Over the long weekend, Mr. Mole, the adoptive cat who lived in the Student Leadership Department Tutoring Center, died. Reese Cox told us her mother had discovered him stiff-legged and staring blankly outside the computer center where the Investigative Committee had convened earlier in the semester. He was at least eighteen years old; still, we batted around theories of foul play. It was a sign of the times that our minds went immediately to poison.
@sunshineandhugs:Reese thinks Mr. Mole was poisoned
@sunshineandhugs:it’s gotta be retaliation
@mememeup:why? What did he do?
@sunshineandhugs:not retaliation againstMr. Mole
@sunshineandhugs:it was a message to Reese’s mom
@sunshineandhugs:because she refuses to back down about this dumb Steeler Pavilion
@gustagusta:“where Sharks are born, and girls go missing”
@sunshineandhugs:she loved that fucking cat
@highasakyle:really?
@highasakyle:huh
@highasakyle:is that a thing?
As it turned out, it was.
Mr. Mole’s death sent the whole school into a brief and inexplicable period of mourning. Grieving Student Council members tied black ribbons to their ponytails and painted whiskers on their cheeks. The school chapter of PETA agitated about what Administration had done with the body; there was some rumor that he’d simply been tossed out in one of the dumpsters. Another rumor suggested that Old McVeigh had buried Mr.
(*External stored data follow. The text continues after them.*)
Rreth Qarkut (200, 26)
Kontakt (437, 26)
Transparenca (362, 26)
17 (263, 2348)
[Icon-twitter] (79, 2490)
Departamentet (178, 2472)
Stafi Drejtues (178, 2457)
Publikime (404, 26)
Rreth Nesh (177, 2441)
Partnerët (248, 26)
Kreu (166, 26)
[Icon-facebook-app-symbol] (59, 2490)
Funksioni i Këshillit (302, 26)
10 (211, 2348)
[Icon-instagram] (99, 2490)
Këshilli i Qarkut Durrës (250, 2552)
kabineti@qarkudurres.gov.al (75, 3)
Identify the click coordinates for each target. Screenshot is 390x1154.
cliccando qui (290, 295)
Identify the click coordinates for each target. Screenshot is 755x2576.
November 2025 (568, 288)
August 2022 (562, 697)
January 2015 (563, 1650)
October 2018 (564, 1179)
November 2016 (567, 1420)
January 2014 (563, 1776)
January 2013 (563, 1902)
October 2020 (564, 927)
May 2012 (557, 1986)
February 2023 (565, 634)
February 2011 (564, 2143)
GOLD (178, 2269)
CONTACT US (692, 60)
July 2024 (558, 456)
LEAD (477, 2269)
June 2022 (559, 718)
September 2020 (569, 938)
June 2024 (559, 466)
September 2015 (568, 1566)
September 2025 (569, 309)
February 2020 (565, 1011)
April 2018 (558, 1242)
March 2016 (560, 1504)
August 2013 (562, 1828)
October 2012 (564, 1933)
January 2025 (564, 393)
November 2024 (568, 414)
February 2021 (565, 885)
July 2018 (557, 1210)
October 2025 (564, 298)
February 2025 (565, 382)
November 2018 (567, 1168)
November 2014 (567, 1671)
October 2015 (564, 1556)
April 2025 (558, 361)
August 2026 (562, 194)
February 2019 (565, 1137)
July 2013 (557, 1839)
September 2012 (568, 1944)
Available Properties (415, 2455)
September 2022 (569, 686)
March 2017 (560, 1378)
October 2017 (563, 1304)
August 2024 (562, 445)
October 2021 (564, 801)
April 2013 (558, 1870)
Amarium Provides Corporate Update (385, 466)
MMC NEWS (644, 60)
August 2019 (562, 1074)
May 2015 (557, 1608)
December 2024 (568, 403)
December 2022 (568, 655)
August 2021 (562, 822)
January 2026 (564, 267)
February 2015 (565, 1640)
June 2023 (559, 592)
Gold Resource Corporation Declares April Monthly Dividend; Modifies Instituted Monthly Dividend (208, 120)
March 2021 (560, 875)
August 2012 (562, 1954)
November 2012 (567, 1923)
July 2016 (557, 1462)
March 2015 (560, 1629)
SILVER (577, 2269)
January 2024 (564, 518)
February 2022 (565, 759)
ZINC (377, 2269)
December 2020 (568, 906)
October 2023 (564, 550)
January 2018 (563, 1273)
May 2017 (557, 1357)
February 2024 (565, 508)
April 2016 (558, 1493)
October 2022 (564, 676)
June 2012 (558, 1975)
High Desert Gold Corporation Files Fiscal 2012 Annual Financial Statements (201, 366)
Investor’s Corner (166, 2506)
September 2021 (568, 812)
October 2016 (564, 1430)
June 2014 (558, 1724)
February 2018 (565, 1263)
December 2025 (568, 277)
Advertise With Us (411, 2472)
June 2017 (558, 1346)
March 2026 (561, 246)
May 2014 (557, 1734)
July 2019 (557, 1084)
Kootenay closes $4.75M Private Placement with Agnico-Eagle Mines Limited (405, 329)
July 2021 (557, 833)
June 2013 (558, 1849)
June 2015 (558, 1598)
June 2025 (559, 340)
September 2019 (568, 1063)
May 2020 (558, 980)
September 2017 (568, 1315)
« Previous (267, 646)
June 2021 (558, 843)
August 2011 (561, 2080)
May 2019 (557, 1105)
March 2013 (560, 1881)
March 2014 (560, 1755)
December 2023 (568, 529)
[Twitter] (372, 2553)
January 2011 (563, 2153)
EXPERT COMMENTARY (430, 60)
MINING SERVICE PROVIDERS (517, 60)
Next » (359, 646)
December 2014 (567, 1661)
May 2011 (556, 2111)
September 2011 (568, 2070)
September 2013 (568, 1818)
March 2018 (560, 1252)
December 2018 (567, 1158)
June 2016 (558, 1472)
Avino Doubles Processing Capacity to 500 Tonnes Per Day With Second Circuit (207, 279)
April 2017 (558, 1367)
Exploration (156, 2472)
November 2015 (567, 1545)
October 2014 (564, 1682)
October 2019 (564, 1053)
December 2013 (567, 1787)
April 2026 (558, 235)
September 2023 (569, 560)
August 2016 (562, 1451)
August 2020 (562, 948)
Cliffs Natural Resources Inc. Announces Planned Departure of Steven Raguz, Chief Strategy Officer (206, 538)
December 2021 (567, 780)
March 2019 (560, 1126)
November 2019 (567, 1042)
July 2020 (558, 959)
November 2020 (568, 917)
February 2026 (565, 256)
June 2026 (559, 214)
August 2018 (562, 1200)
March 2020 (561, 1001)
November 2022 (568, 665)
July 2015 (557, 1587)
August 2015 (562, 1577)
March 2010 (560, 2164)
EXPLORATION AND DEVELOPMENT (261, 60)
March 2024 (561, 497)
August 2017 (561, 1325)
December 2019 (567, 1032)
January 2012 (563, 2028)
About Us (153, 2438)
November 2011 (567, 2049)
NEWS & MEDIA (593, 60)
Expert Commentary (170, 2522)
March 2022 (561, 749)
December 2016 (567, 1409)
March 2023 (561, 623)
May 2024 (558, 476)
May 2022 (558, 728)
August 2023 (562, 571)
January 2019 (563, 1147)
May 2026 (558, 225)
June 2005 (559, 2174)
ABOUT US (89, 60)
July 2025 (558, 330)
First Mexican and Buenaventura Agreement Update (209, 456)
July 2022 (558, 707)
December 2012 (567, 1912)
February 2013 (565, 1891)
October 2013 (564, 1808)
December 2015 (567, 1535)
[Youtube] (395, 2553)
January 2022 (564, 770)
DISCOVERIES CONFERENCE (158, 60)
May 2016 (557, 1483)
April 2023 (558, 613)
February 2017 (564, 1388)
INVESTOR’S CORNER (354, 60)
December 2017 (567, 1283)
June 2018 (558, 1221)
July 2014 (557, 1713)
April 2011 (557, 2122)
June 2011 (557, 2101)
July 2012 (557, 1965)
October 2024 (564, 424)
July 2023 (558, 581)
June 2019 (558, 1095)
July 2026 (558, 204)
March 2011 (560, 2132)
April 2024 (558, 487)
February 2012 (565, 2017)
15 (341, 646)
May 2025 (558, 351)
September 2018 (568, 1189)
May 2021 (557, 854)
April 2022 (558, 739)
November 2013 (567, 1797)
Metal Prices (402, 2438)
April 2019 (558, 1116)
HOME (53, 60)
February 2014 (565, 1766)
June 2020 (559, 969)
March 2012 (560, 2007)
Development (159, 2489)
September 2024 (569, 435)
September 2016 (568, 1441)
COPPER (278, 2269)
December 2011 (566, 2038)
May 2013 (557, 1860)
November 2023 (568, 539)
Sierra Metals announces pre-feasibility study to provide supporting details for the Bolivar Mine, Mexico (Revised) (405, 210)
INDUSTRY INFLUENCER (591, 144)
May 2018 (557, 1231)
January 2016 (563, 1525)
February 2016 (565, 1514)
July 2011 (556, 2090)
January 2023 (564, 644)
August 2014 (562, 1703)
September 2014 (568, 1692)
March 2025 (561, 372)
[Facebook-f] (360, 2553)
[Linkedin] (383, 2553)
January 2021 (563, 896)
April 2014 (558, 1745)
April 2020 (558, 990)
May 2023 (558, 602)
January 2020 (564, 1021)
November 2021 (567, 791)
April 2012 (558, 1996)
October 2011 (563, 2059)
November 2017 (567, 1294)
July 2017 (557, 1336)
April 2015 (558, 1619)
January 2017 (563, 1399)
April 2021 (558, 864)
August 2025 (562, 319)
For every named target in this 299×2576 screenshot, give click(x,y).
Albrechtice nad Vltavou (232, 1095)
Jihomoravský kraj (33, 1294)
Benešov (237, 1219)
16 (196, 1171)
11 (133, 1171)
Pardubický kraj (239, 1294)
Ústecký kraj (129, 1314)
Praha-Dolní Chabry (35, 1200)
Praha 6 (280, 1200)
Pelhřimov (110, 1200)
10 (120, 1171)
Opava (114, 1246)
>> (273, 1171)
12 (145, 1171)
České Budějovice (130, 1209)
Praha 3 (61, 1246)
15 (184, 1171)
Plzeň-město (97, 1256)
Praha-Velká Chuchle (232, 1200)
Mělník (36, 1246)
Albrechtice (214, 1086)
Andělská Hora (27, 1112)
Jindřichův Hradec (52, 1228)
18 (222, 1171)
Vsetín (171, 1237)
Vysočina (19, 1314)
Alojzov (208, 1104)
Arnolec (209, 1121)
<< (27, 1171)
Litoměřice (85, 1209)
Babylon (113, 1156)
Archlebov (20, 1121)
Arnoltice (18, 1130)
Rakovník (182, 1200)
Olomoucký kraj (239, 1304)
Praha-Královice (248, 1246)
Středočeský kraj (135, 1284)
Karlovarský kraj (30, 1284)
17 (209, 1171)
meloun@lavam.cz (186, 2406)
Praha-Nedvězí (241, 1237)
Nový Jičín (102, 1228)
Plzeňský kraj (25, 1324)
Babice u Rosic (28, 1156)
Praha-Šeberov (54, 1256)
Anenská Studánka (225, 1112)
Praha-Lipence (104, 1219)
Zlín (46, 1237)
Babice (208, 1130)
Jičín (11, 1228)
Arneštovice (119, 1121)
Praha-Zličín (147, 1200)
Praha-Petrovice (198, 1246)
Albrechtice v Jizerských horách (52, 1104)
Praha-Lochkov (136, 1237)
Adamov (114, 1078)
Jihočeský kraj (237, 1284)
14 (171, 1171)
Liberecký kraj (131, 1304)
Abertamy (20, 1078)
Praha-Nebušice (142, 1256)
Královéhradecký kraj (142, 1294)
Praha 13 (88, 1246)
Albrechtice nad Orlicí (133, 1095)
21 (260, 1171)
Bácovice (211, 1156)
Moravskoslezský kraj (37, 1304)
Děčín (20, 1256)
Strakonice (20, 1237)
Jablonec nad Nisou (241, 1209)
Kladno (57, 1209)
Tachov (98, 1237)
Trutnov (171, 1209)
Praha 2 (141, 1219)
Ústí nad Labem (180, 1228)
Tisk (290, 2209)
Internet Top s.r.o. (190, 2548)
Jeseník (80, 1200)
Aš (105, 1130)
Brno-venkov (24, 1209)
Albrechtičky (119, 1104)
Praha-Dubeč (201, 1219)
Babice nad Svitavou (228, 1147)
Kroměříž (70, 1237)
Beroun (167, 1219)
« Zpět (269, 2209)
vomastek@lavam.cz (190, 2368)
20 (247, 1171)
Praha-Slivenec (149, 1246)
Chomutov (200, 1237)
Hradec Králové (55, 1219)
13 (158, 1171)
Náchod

Mole down by the construction pit, not far from where he’d first been discovered wandering the drainage pipes shortly before Nina Faraday disappeared.
Jackson Skye reminded us of the rumor that we’d heard growing up that Lydia Faraday’s body had been buried beneath Aquatics—a final torment for her troubled soul and punishment for the claims she’d made about Tommy Swift. Punishment because Lydia Faraday had tried to hold the swim team accountable.
For the first time, we wondered whether there was some truth to the story after all.
Maybe, we thought, we simply had the wrong Faraday.
Nine
We rushed into the summer gaspingly with an enormous sense of relief. We fragmented back into individual lives, into babysitting gigs and jobs scooping ice cream at the Byron Park concession stand, into video games and gamer communities, into fandoms and new Discord servers.
We saw each other infrequently and mostly by accident. There was the Fourth of July parade, missing its usual Shark floats, grim and securitized, ringed by so many sheriff’s deputies that it felt like the opening salvo of a world war. There were afternoons at Byron Lake and swimmers who worked as lifeguards scowling at us from their chairs, shrilling every infraction with the blast of a whistle, as if in retaliation. There was talk of parties that never materialized, the suggestion that we should all visit Lucy’s mom, welling up and dispersing again like bubbles in a stream.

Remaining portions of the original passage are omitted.